Can a constant be optimized away

Question

If we have a static const class member the address of which is never used, can the member be optimized away and allocated no storage ?

Answer 1

The answer is it depends on context.

The compiler must follow the as-if rule, which ensures that the program must behave the same way optimized as it would unoptimized -- so it can only remove constants that it knows will not affect the behavior of syntactically valid code.

Short Version

The short version is that constants can only be optimized out if they fit the following criteria:

• Constants are trivial, or have visible constructors / destructors that do not affect external state,
  • This effect is transitive. If a constructor / destructor calls a non-visible function, the compiler must assume that the call may alter external state, and is thus significant.
• Constants are not ODR used, and
• Constants are either anonymously defined (in an unnamed namespace), or inline defined

Long Version

There are several cases that will affect storage backing

1. Whether the constant has been given explicit storage backing,
2. Whether the constant exists in an unnamed namespace,
3. Whether the constant has non-trivial, non visible constructors/destructors,
4. Whether the constant is defined inline (C++17),
5. Whether the constant is defined inline (C++17) and ODR used,
6. Whether the constant is defined in-line, but not given storage-backing

Lets break down these different sections:

1. Constant is given explicit storage backing

If you define storage backing from the start, e.g.:

struct example {
    static const int value;
}; 
const int example::value = 5;

Then there will usually be storage backing, since the compiler has to assume it will be ODR-used eventually -- even if the constant is private.

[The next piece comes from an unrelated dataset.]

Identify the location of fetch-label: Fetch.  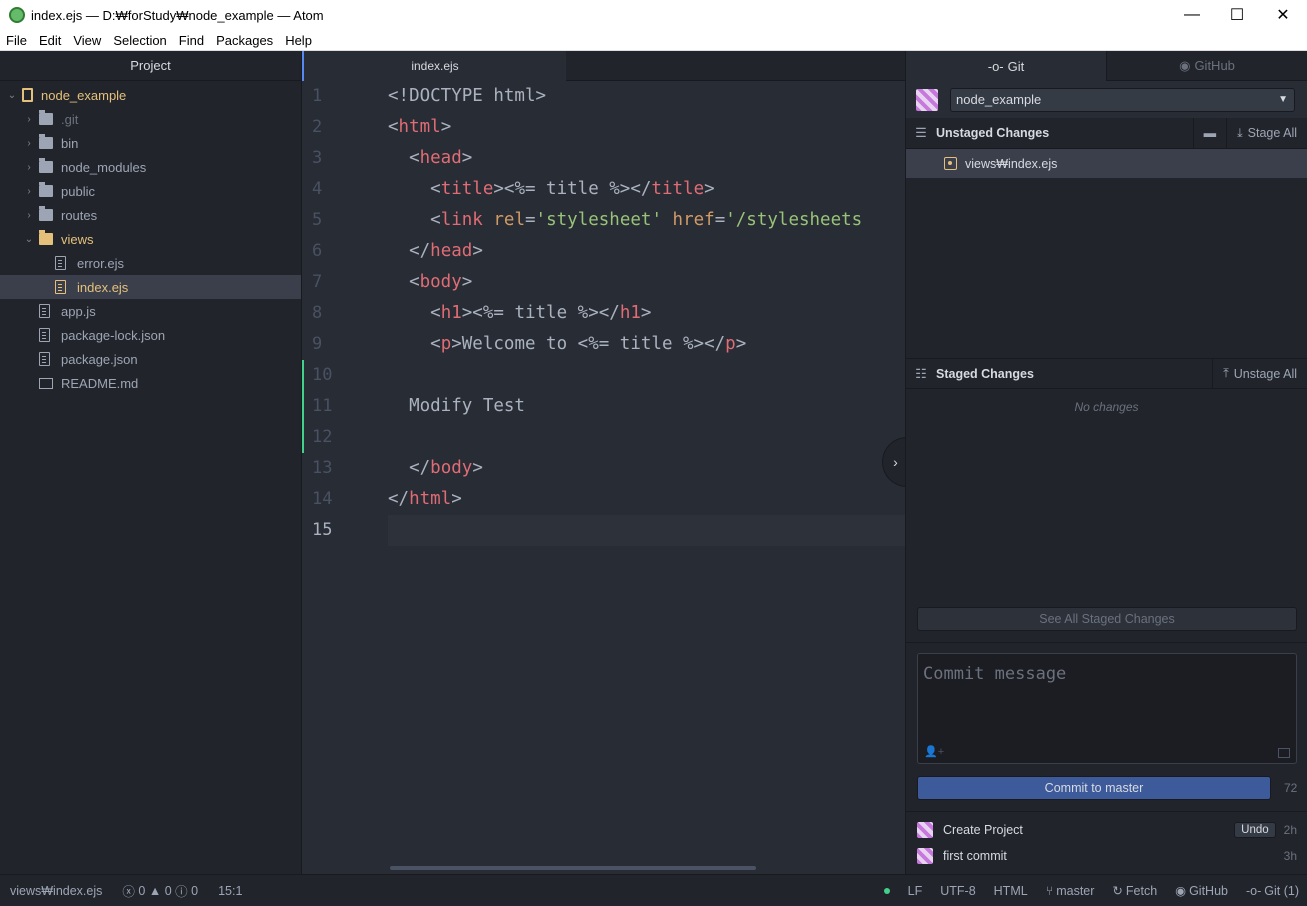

Example on Compiler Explorer

2. Constant is in an unnamed namespace

However, if these types are defined in an unnamed namespace, which makes them anonymous symbols for the translation unit -- then lack-of-use may result in it being optimized away:

namespace {
    struct example {
        static const int value;
    }; 
    const int example::value = 5;
}

Example on Compiler Explorer.

This will only work for trivial constructors / destructors, or constructors / destructors that the compiler can currently see in order to optimize out instructions.

3. Constant is in an unnamed namespace with non-trivial constructor / destructor

If the constant above has a non-trivial constructor or destructor, or a constructor/destructor that is not visible, the constants will have to be emitted:

Either:

namespace {
struct actor{ 
    actor();  // not defined
    ~actor(); // not defined
};

class example {
    static const actor value;
};
const actor example::value{};
}

Example on Compiler Explorer

or:

extern int some_global;
namespace {
struct actor{ 
    actor(){ ::some_global = 5;} 
    ~actor(){ ::some_global = 10;}
};

class example {
    static const actor value;
};
const actor example::value{};
}

Example on Compiler Explorer

4. Constant is defined inline (C++17)

If you define an inline static const or inline static constexpr value in C++17, then it depends on whether it is ODR-used for whether the symbol will ever be emitted.

No ODR-use -- No emission:

struct example {
    inline static const int value = 5;
};

void test()
{
    std::printf("%d", example::value);
}

Example on Compiler Explorer.

5. Constant is defined inline (C++17) with ODR use

If the symbol is inline but is ODR used, the storage backing must be emitted.

ODR use -- Emission:

struct example {
    inline static const int value = 5;
};

void consume(const int&);

void test()
{
    consume(example::value)
}

Example on Compiler Explorer.

6. Constant is defined in-line, but not given storage-backing

In the case that you have an inline definition of a static const object (without C++17's inline), there should never be storage backing. The constants can only be created by constant expressions (with or without constexpr), but have no explicitly stated storage-backing -- meaning that they cannot be ODR-used unless declared inline.

This is what is leveraged by C++'s type-traits, since they do not produce any additional code since they amount to compile-time constant objects.

struct example {
    static const int value = 5;
};

Example on Compiler Explorer

---

Edit: One more note that I wanted to add: If there is any storage-backing specified to a symbol with non-internal linkage, either through explicit definitions or via ODR use with an inline symbol, the compiler/linker should not be able to optimize this backing out. At least, not from a proper interpretation of the as-if rule (though certain non-standard optimization flags may permit this).

The issue is that the compiler must assume that symbols with external linkage may still be named or referenced elsewhere, even if the symbol is private and never accessible via friend-ship. C++ has sharp corners where you can reference private members in template parameters via explicit template specializations. So even though it should logically not be accessible, it actually is from the language (and thus, compiler's) view.

Answer 2

Yes, but only link-time optimisation is capable of doing this, because only the link stage can prove that the address is never taken throughout the whole program. And, if you're producing a shared library, that's just off the table. Speaking generally, you're best off assuming that the object probably will take up space in your executable.

Regardless of whether storage is provided, though, you can certainly expect the compiler to "inline" use of the value, if the initialiser is visible in the same translation unit. You can observe this by failing to provide a separate definition, then doing anything that doesn't involve ODR-use and noticing that you may not get an undefined reference link error.